━━ Record set ━━
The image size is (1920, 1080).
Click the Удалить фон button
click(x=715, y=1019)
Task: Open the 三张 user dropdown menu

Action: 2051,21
━━━
# [Your instructions]
Where the line containing "Click the Удалить фон button" appears, start copying, and go on exactly through the last line of the data.

# [Answer to the exercise]
Click the Удалить фон button
click(x=715, y=1019)
Task: Open the 三张 user dropdown menu

Action: 2051,21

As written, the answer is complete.